A scene from the Smart's Garden Party in Spring 2016.
A scene from the Smart’s Garden Party in Spring 2016. ()

If you like your art a bit edgier, check out the Renaissance Society on the fourth floor of Cobb Hall. Founded in 1915, this small, independent museum is known for its “experimental ethos,” featuring contemporary artists from around the world. Catch exhibits this fall by painter Jennifer Packer and artist Alejandro Cesarco. Admission is free.

Inevitably, every first-year starts to miss their mummy during first quarter, so take a visit to the Oriental Institute, located just east of the main quad, across from Saieh Hall. This world-renowned archaeology museum boasts a collection of ancient Middle Eastern artifacts—everything from 40-ton sculptures of winged bulls with human heads to weapons from biblical Armageddon. If you’re reading The Epic of Gilgamesh for first-year Hum, put down your tired translation and check out the original: 4,000-year-old Babylonian cuneiform tablets (circa 2,000 B.C.E.) bearing a version of the epic are located just inside the museum. Admission is free with a $10 suggested donation.

• **Stored rows**:
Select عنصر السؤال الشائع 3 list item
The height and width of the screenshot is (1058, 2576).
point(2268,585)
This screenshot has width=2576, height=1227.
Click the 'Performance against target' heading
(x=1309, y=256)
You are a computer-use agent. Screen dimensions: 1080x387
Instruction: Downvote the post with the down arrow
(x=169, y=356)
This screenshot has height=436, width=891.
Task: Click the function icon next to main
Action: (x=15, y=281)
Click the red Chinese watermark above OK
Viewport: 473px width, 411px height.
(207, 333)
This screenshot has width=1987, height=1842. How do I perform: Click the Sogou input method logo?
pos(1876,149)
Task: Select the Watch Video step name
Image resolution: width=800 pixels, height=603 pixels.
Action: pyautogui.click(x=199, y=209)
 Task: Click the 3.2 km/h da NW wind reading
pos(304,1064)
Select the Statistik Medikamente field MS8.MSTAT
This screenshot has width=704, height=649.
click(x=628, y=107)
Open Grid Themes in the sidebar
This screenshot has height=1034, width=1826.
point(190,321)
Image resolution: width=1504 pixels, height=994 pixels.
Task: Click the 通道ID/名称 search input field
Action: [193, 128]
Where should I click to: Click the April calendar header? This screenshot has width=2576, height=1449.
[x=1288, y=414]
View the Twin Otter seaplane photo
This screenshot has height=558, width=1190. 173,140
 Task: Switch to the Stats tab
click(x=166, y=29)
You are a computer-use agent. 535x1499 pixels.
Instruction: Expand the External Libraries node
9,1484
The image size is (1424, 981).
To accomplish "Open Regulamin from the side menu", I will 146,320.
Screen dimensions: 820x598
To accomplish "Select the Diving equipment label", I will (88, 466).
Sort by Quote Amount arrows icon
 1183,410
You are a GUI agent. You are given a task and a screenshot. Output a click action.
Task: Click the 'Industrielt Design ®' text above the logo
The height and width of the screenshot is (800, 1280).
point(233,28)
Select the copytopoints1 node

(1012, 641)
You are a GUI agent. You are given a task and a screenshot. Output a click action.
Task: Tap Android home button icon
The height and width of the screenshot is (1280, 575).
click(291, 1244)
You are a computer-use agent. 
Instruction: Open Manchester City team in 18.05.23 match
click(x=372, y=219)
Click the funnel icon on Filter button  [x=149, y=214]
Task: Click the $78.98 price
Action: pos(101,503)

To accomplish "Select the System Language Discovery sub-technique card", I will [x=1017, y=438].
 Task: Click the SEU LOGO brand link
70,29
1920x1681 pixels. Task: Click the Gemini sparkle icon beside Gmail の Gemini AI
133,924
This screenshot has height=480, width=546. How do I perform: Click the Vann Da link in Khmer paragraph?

• **Aim A**: In the passage about campus museums, on which floor of Cobb Hall is the Renaissance Society located?
• **Aim B**: Write a continuation of the passage about campus museums, picking up after its final sentence.

• **Written answer A**: The fourth floor.

• **Written answer B**:
The Logan Center for the Arts, located at 60th Street and Drexel Avenue, opened in 2012 and is a thriving center of campus art featuring both professional and student work. Brazilian artist Cinthia Marcelle and filmmaker Tiago Mata Machado’s Cinthia Marcelle and Tiago Mata Machado: Divine Violence, a show exploring “the potential for revolution in everyday life,” is currently on display and runs until October 29. To see student work, stroll the ground floor and lower levels, where paintings, drawings, and sculptures flood the halls.

Just beyond the Oriental Institute, along South Woodlawn Avenue, you’ll find a reprieve from the pervasive Gothicism of campus in Frank Lloyd Wright’s Robie House. This “Prairie style” architectural masterpiece, distinguished by its low-pitched roof and long strips of windows, is a U.S. National Historic Landmark. Students get in free the first Monday of every month.

The Neubauer Collegium for Culture and Society, just north of the Robie House, hosts a robust array of lectures, workshops, and contemporary art exhibitions. Though not a museum or exhibition space itself, the Booth School of Business exhibits a substantial collection of modern art and is located just across the street from the Robie House, making for a convenient post-tour supplement.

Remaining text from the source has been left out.